Start of Records supplied

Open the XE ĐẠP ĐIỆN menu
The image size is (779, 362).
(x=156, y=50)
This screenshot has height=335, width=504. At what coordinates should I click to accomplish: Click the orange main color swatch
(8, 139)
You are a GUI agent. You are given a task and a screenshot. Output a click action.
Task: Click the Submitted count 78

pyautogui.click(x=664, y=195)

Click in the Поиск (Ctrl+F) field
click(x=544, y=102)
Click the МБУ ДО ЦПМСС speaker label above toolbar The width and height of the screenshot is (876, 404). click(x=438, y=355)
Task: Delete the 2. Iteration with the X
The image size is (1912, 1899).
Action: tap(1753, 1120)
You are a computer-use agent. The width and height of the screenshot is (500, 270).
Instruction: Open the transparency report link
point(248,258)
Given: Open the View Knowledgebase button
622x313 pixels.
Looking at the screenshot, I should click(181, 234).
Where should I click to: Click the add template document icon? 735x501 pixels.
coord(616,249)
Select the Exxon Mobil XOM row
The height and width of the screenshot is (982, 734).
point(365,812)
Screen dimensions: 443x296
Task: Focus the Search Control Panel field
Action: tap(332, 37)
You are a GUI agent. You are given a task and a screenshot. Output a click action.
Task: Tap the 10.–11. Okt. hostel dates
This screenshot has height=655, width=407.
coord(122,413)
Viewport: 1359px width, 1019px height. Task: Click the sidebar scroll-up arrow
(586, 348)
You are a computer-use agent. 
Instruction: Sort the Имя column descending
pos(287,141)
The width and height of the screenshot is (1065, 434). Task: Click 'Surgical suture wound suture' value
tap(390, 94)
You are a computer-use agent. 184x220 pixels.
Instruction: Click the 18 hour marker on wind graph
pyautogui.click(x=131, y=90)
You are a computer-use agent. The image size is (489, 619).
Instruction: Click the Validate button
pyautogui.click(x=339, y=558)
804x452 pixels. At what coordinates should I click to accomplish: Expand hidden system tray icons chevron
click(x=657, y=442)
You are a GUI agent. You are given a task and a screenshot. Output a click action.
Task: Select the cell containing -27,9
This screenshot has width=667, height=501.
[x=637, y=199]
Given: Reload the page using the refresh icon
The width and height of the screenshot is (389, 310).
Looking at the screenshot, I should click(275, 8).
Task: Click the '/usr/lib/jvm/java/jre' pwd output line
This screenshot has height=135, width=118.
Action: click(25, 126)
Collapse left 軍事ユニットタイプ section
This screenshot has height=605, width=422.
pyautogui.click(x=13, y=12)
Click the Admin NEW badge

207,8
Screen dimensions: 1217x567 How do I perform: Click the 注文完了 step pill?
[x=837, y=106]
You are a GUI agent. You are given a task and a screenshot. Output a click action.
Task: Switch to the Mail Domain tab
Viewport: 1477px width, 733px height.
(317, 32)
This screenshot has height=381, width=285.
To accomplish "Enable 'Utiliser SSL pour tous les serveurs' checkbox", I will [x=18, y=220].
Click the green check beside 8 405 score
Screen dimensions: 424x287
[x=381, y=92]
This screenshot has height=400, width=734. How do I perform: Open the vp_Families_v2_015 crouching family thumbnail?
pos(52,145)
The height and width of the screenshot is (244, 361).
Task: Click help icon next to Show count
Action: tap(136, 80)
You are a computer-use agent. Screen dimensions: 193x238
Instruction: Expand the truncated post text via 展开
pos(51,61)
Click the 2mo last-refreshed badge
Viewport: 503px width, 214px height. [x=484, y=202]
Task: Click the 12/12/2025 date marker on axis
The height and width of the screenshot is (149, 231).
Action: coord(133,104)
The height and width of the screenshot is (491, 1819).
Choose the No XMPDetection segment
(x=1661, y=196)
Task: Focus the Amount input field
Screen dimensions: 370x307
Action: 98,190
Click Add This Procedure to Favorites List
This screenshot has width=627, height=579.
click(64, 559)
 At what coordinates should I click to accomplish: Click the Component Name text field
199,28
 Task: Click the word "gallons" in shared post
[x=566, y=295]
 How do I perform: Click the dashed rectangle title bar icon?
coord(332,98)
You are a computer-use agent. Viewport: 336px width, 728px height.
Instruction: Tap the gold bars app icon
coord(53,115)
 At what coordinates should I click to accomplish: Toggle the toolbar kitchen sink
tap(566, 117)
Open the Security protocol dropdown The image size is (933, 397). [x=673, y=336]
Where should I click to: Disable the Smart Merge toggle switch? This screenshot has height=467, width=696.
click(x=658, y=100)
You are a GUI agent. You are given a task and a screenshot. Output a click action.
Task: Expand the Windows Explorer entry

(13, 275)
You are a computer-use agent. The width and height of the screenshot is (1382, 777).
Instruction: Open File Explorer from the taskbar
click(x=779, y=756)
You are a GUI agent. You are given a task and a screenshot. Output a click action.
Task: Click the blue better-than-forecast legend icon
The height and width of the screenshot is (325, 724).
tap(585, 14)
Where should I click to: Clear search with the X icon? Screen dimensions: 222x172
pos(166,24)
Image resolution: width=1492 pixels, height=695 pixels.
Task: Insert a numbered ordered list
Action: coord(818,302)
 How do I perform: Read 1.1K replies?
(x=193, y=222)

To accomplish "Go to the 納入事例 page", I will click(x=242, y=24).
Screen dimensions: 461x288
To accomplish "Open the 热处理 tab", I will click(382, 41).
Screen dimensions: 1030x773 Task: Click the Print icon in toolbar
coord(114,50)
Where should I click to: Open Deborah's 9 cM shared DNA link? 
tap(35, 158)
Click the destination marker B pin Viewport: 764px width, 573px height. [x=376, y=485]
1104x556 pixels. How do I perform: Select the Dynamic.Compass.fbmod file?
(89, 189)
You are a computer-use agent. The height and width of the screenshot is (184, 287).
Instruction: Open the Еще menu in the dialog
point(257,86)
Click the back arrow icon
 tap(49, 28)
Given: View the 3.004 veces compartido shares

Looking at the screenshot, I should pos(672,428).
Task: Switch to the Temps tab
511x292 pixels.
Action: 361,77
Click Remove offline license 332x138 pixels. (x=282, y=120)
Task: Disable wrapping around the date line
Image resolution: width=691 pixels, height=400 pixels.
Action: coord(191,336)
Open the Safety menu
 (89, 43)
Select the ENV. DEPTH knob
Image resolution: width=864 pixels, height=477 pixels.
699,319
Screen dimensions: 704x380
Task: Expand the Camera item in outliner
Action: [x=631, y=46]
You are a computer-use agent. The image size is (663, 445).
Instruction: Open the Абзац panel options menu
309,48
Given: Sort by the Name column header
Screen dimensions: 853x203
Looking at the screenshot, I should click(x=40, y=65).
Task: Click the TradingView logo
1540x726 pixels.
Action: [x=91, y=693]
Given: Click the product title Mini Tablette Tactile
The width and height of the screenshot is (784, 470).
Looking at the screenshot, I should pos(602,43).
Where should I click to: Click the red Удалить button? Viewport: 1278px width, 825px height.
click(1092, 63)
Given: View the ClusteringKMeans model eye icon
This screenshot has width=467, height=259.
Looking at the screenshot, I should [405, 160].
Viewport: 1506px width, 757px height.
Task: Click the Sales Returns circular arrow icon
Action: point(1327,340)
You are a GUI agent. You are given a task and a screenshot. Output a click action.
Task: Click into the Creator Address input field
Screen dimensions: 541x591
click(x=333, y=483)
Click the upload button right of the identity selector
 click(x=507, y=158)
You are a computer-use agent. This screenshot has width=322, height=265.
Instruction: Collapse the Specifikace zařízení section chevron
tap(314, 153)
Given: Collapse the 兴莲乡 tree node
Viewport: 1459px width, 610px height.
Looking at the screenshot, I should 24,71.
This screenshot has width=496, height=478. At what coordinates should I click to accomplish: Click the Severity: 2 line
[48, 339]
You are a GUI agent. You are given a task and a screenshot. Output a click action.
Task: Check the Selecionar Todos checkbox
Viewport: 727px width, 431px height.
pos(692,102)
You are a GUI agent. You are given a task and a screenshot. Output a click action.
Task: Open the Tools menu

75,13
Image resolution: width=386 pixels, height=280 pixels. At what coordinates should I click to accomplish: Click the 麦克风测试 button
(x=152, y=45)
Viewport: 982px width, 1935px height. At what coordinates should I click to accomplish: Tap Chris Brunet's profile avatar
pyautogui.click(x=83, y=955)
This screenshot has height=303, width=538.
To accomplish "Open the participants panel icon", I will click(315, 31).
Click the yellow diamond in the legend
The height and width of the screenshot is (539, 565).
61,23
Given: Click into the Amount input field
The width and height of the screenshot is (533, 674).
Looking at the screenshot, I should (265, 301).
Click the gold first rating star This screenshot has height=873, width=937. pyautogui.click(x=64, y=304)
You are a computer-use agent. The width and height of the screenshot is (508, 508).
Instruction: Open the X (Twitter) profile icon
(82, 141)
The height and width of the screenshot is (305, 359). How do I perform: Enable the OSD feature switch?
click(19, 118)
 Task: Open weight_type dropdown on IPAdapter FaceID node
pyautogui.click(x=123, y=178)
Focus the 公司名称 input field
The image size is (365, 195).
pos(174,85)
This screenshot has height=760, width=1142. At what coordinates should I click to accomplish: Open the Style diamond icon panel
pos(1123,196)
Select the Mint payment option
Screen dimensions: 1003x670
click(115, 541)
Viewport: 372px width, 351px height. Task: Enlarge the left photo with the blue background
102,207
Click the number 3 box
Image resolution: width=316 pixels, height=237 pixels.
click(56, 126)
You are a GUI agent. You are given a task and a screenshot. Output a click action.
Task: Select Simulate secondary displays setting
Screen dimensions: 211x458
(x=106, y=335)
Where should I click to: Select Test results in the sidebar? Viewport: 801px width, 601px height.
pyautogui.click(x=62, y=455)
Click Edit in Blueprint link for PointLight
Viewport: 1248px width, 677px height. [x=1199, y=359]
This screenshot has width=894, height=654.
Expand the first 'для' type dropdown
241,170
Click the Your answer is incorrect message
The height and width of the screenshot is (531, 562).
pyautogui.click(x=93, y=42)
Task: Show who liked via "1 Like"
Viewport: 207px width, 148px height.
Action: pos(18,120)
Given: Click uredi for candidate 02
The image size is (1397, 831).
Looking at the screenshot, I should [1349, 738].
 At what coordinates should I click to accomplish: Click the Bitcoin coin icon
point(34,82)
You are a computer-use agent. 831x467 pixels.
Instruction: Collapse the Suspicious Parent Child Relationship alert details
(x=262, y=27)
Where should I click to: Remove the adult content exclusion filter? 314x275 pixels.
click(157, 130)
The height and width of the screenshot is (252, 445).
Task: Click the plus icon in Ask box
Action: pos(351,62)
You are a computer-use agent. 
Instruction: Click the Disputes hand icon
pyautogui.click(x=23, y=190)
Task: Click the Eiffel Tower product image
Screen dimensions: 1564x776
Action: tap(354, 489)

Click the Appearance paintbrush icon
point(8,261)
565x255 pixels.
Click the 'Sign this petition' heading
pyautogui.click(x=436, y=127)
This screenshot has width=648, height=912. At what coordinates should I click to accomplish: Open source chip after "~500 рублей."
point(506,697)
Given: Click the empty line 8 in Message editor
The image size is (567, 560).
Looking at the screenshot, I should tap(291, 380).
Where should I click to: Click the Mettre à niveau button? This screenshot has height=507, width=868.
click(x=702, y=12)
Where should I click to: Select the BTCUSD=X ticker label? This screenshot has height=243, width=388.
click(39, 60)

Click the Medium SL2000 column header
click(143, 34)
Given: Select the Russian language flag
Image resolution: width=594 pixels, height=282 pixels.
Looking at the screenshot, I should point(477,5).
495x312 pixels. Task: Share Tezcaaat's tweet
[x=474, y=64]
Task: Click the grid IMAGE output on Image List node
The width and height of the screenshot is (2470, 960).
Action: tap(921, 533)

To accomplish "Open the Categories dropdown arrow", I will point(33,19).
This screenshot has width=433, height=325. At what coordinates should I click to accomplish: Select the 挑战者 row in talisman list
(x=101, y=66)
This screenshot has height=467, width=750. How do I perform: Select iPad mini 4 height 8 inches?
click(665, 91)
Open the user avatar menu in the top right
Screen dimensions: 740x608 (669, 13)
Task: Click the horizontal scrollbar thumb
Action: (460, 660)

End of Records supplied

If a line in the records contains the string "input", copy it out.

Task: Focus the Amount input field
Task: Click into the Creator Address input field
Given: Click into the Amount input field
Focus the 公司名称 input field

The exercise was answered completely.